Creio que todos sabemos que a língua (falada ou
escrita) revela o que somos e que as palavras manifestam o que pensamos,
tentando adequar a nossa linguagem àquilo que queremos dizer de forma mais
percetível ao nosso interlocutor. O surgir de ‘novas’ palavras poderá querer
significar que desejamos exprimir algo que se tornou diferente e, por isso,
aparecem expressões, vocábulos, termos ou modos de falar com ou sem sotaque.
1. Em tempos não muito recuados, para entendermos
algumas palavras, precisávamos de ter noções de filologia grega ou latina, pois
muitas das nossas palavras – simples ou eruditas, habituais ou mais elaboradas,
de linguagem popular ou literária – tinham a sua origem em termos dessas
culturas clássicas e, para nos entendermos, necessitávamos de recorrer a essas
fontes…Nos tempos mais recentes vemos aportuguesar inúmeras palavras
estrangeiras, tanto pela transcrição da palavra, como pela adaptação à
sonoridade… surgindo neologismos ou estrangeirismos introduzidos na linguagem,
sobretudo, de âmbito popular, mas que bem depressa se tornam ‘normais’…
2. Há setores onde a introdução na cultura de
neologismos é mais frequente: em matérias de desporto – quantas modalidades
foram adequando a sua designação pela sonoridade à portuguesa – nos campos da
informática, na vida comercial e em tantas outras atividades, funções e
mecanismos de transferência entre o que se fala e o que se vive. Os ‘puristas’
da língua resistem a tais mudanças, exorcizam a todo o custo o pretenso ‘acordo
ortográfico’ e fazem questão de mostrar o desacordo quanto a tudo isso que tem
influenciado a língua portuguesa e a sua evolução… assim parece.
3. Numa espécie de metonímia popularizada vemos
marcas de produtos assumirem quase-designação do mesmo produto.

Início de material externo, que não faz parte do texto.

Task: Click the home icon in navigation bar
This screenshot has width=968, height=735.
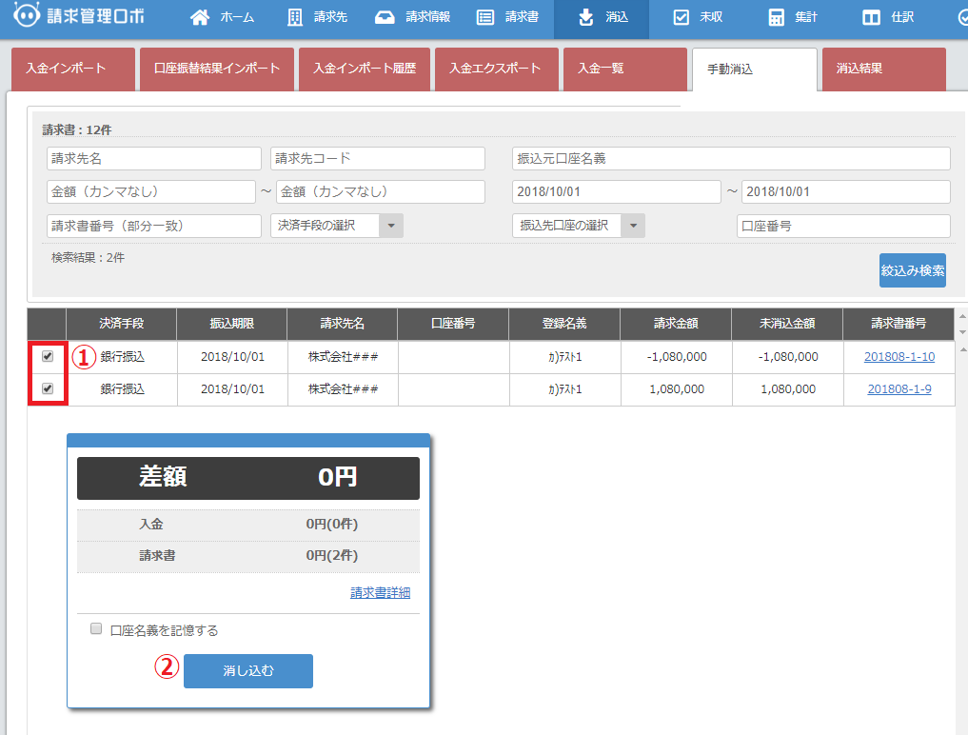Action: tap(199, 17)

Por exemplo quem
duvida que, quando dizemos ‘quispo’ (marca de um casaco dos finais da década de
setenta do século passado) não estamos a designar um impermeável com capuz à
maneira dos esquimós…que deveria dizer-se anoraque. Um produto fabricado em plástico,
com variados tamanhos, formas e soluções, designámo-lo de ‘taparuere’… e
estamos a designar um recipiente usado para acondicionar desde alimentos até
produtos… Quando uma marca ainda substitui toda a produção ou modo de calçar ou
de vestir – ‘ténis’ ou ‘jeans’ – para falarmos das várias formas de sapatilhas
ou de calças de ganga.
4. Por estes dias estava a ouvir um depoimento, de há
cerca de uma década, de um escritor português que viveu na Holanda – agora
designada de ‘países baixos’, que traduzem ‘neder-landen’ – e escreveu a sua
história. Ele bem tentava encontrar uma palavra que caraterizasse aquele povo na
sua resistência, capacidade de organização e mesmo de luta, percebendo-se que
na frase calhava bem essa outra palavra recentemente introduzida no nosso
vocabulário: ‘resiliência’. Com efeito, esta palavra exprime a capacidade,
sobretudo psicológica, de enfrentar e de superar as adversidades, tentando
conciliar, pela positiva, dois fatores: crise e superação… Se bem que este
termo ‘resiliência’ ocupe farta referência às condições económicas, ele pode (e
deve) abranger mais campos, situações e vivências… desde pessoais até
familiares, sociais e políticas.
5. Uma breve abordagem a um termo talvez agora mais
facilmente entendível na sua compreensão, se o compararmos com a experiência
mais atualizada. Na teologia católica – sobretudo na doutrina de São Paulo –
aparece-nos por várias vezes a expressão de sermos configurados a Cristo (cf.
Fl 2,5; Rm 1,1; Gl 3,27), na linha de sermos revestidos de Cristo, numa
aceitação d’Ele na nossa vida e da nossa vida estar n’Ele. Embora não seja nem
de perto nem de longe algo semelhante, quem trabalhe com questões tecnológicas
saberá o que é ‘configurar’ um telefone ou um computador e talvez possa entrar
com mais sentido naquilo que a doutrina católica nos refere ao configurar-se a
Cristo… Deste modo a linguagem técnica serviria os intentos
religiosos-espirituais… Não sendo um neologismo, ‘configuração’ ganharia novo
significado a partir da experiência humana atualizada!